Causing Serious Harm in UK Law
R v Nicholas Smith
We do not consider that section 225(1)(b) requires such an exercise. Rather it is implicit that the question posed by section 225(1)(b) must be answered on the premise that the defendant is at large. It is at the moment that he imposes the sentence that the judge must decide whether, on that premise, the defendant poses a significant risk of causing serious harm to members of the public.
R v Lang
(ii) In assessing the risk of further offences being committed, the sentencer should take into account the nature and circumstances of the current offence; the offender's history of offending including not just the kind of offence but its circumstances and the sentence passed, details of which the prosecution must have available, and, whether the offending demonstrates any pattern; social and economic factors in relation to the offender including accommodation, employability, education, associates, relationships and drug or alcohol abuse; and the offender's thinking, attitude towards offending and supervision and emotional state.
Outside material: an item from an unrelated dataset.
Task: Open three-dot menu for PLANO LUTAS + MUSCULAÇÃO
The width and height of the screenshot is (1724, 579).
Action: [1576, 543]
(iii) If the foreseen specified offence is serious, there will clearly be some cases, though not by any means all, in which there may be a significant risk of serious harm. But it can be committed in a wide variety of ways many of which do not give rise to a significant risk of serious harm. Sentencers must therefore guard against assuming there is a significant risk of serious harm merely because the foreseen specified offence is serious.
The huge variety of offences in Schedule 15, includes many which, in themselves, are not suggestive of serious harm. Repetitive violent or sexual offending at a relatively low level without serious harm does not of itself give rise to a significant risk of serious harm in the future. There may, in such cases, be some risk of future victims being more adversely affected than past victims but this, of itself, does not give rise to significant risk of serious harm.
R v Jogee
If a person is a party to a violent attack on another, without an intent to assist in the causing of death or really serious harm, but the violence escalates and results in death, he will be not guilty of murder but guilty of manslaughter.
What matters is whether D2 encouraged or assisted the crime, whether it be murder or some other offence. He need not encourage or assist a particular way of committing it, although he may sometimes do so. Knowledge or ignorance that weapons generally, or a particular weapon, is carried by D1 will be evidence going to what the intention of D2 was, and may be irresistible evidence one way or the other, but it is evidence and no more.
R (on the application of Yasir Mahmood) v Upper Tribunal (Immigration and Asylum Chamber)
However, the issue under s.117D(2)(c)(ii) is whether the offender has been convicted of ‘an offence’ which has caused serious harm. These offences usually result in a prison sentence because identity fraud is regarded as a serious matter; but that cannot, of itself, be enough to satisfy the requirement of causing ‘serious harm’.